_What is needed_. Whenever an image turns up, omit it and return the remaining data exactly.

[Pixel coordinate grounding data]
========
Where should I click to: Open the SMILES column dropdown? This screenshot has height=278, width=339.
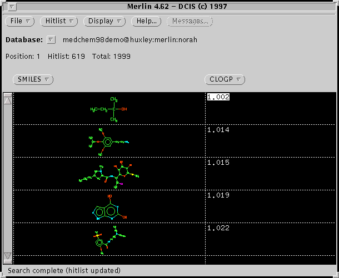click(33, 79)
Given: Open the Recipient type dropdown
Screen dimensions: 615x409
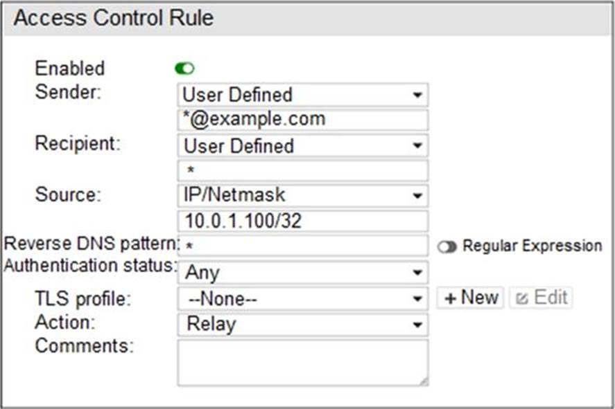Looking at the screenshot, I should coord(302,146).
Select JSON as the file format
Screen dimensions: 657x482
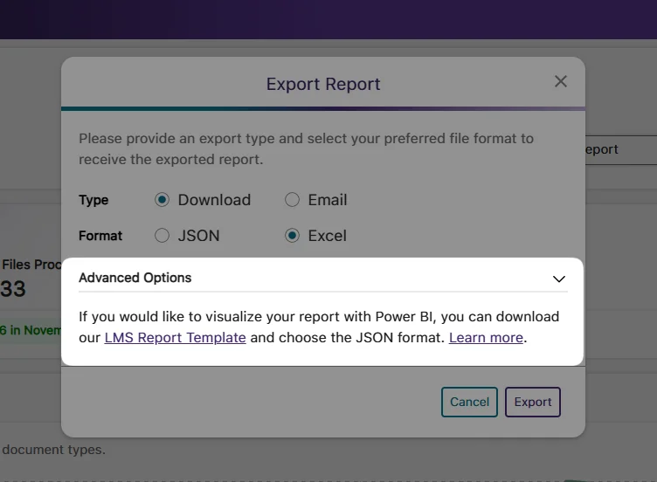coord(162,236)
========
_Answer section_.
Where should I click to: Open the SMILES column dropdown? This screenshot has height=278, width=339.
click(33, 79)
Given: Open the Recipient type dropdown
Screen dimensions: 615x409
Looking at the screenshot, I should coord(302,146).
Select JSON as the file format
Screen dimensions: 657x482
coord(162,236)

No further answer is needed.